START Excerpt to read
Opening press conference
Thank you very much President,
And let me start by thanking you, all my colleagues who are present and the ones who are not, and especially the Commission's staff for an incredible effort over the last couple of months.
This is really epic, what our colleagues were able to offer us in terms of quality in terms of depth, in terms of analysis.
So I believe we now have a package that can take us to our goal, which is now a legal obligation of reducing our emissions with the least 55% by 2030, which will set us on a path of climate neutrality by 2050.
As the President said, there is no time to waste. People are dying in Northwest Canada, because it's 50 degrees Celsius there. Northwest Canada. Siberia reaches temperatures over 35 degrees. In Central Europe it is over 40 degrees. We saw tornadoes in the Czech Republic, who would ever thought of that.
So anyone who wants to deny the urgency of the climate crisis should look again. And we certainly don't have the luxury of denying it. And as the President said, sometimes we will say ‘take it easy, not that much. It's difficult. It's hard.' Yes, it is difficult. Yes, it is hard. But it's also an obligation. Because if we would renounce our obligation to help humanity live within planetary boundaries, we would fail. Not just ourselves, but we would fail our children and our grandchildren who, in my view, if we don't fix this, will be fighting wars over water and food. That is, in my view, the background of our efforts.
But these efforts are very concrete, they have to do two things at the same time. Put a price on carbon and put a premium on decarbonizing. That is in fact what we're doing, we're putting a price on carbon so that people have the incentive to use less carbon. And we put a premium on decarbonizing so that we stimulate innovation, adaptation. We stimulate the bringing to the market of new technologies et cetera. That will take us to where we need to be.
There is the famous quote in Hamlet, ‘the time is out of joint, o cursed spite! That ever I was born to set it right.' That's it. Time is out of joint. Because humanity no longer lives within planetary boundaries.
END Excerpt to read
START Data listing
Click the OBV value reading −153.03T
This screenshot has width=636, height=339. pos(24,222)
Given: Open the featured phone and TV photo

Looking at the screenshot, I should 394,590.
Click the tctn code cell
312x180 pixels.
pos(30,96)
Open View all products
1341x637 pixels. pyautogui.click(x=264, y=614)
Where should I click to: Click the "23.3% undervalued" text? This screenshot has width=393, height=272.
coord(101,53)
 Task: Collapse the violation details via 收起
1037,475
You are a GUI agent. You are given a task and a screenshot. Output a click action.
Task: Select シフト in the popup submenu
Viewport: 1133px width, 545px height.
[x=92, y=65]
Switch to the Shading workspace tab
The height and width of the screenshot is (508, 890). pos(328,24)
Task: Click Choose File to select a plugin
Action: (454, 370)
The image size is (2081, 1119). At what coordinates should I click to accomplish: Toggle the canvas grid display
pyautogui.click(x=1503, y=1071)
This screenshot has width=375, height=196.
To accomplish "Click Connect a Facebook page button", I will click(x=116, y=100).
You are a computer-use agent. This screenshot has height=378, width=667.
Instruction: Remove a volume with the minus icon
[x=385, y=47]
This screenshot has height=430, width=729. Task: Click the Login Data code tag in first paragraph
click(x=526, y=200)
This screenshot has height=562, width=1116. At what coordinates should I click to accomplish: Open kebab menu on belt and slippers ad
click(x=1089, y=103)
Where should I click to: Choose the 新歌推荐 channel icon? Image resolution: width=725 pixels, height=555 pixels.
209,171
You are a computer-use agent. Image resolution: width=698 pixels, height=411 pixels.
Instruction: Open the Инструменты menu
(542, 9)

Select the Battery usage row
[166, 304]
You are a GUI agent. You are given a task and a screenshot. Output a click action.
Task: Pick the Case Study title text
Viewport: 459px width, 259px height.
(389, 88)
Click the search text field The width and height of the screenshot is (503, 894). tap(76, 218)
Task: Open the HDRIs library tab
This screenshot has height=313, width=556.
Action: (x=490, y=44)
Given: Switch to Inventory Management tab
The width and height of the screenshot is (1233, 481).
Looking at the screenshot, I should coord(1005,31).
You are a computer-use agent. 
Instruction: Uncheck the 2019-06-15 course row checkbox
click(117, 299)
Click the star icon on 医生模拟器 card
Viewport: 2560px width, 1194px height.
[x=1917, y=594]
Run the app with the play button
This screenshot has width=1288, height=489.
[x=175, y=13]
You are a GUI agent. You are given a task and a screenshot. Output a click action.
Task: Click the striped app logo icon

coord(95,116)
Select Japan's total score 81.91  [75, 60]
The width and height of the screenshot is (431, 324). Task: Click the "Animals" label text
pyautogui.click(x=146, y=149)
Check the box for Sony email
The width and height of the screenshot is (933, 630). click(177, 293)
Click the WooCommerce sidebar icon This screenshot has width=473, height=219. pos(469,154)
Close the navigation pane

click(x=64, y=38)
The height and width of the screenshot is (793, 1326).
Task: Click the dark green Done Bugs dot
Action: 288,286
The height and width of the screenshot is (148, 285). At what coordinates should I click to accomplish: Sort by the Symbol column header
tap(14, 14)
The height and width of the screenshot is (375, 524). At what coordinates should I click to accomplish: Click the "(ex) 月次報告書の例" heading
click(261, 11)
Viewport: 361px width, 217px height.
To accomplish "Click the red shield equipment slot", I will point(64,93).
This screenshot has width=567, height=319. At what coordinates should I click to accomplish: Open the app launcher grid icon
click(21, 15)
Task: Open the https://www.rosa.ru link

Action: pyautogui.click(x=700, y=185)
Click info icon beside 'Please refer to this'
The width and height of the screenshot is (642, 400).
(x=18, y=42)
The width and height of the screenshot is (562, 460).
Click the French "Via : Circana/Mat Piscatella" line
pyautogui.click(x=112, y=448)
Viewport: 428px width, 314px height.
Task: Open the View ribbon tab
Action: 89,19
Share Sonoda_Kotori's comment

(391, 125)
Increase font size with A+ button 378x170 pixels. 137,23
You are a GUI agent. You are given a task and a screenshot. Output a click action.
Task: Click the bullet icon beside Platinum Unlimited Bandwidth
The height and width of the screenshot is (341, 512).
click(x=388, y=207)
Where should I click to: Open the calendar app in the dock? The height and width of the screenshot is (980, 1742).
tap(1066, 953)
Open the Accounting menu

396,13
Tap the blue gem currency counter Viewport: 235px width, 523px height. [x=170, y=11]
END Data listing
== Work to do ==
According to the climate press conference remarks, what temperature is given for Northwest Canada?

== Output for this exercise ==
50 degrees Celsius.